The SpaceX IPO is about to begin and is framed as an extraordinary, almost unprecedented valuation event.
The speaker says the company is entering the market on June 12 with a huge fundraising target and potential valuation.
The rumored valuation range is around $1.75 trillion, with some talk of $2 trillion, based on a price near $135 per share.
Specific pricing and valuation figures are cited as reported but not yet official.
Traditional fundamental analysis is not very useful for this case because the company is being valued on a far-future narrative.
He explicitly says to forget standard valuation parameters and focus on scenario value.
Est-ce que SpaceX est une révolution industrielle en devenir ou plutôt un piège à gogo ?

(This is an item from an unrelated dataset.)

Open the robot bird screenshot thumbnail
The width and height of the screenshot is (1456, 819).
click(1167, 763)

Laurent Grassin explique que la valorisation de SpaceX repose sur des hypothèses très ambitieuses comme la colonisation de Mars et des data centers dans l'espace. Il détaille les chiffres clés : valorisation estimée autour de 1750 milliards de dollars, un chiffre d'affaires de 19 milliards en 2025, des pertes de 4,28 milliards sur le premier trimestre 2026 et 29 milliards de dettes. Il recommande d'oublier les paramètres d'analyse fondamentale classique car ils ne s'appliquent pas. Il compare le récit de SpaceX à celui d'Amazon à ses débuts et de Tesla, notant qu'Elon Musk a une capacité à délivrer sur certains projets mais pas sur d'autres.

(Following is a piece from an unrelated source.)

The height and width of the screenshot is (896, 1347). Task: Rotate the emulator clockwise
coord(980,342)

Qu'est-ce que les investisseurs achètent réellement avec SpaceX ?
Laurent Grassin répond que c'est la vraie question : les investisseurs achètent-ils la capacité d'Elon Musk à délivrer sa vision, parfois démiurgique, ou est-ce qu'ils parient sur le fait qu'il va réussir à construire une infrastructure spatiale avec de nouveaux métiers ? Il conclut que c'est presque un acte de foi dans Elon Musk, et que si suffisamment d'investisseurs y croient, le titre montera, indépendamment de la valorisation fondamentale.
Est-ce que la valorisation de SpaceX est excessive ?
Laurent Grassin répond que selon lui, elle est bien sûr excessive à date, mais que si la majorité des investisseurs détermine qu'elle est raisonnable, alors ça va monter. C'est le principe de la bourse : plus d'acheteurs que de vendeurs.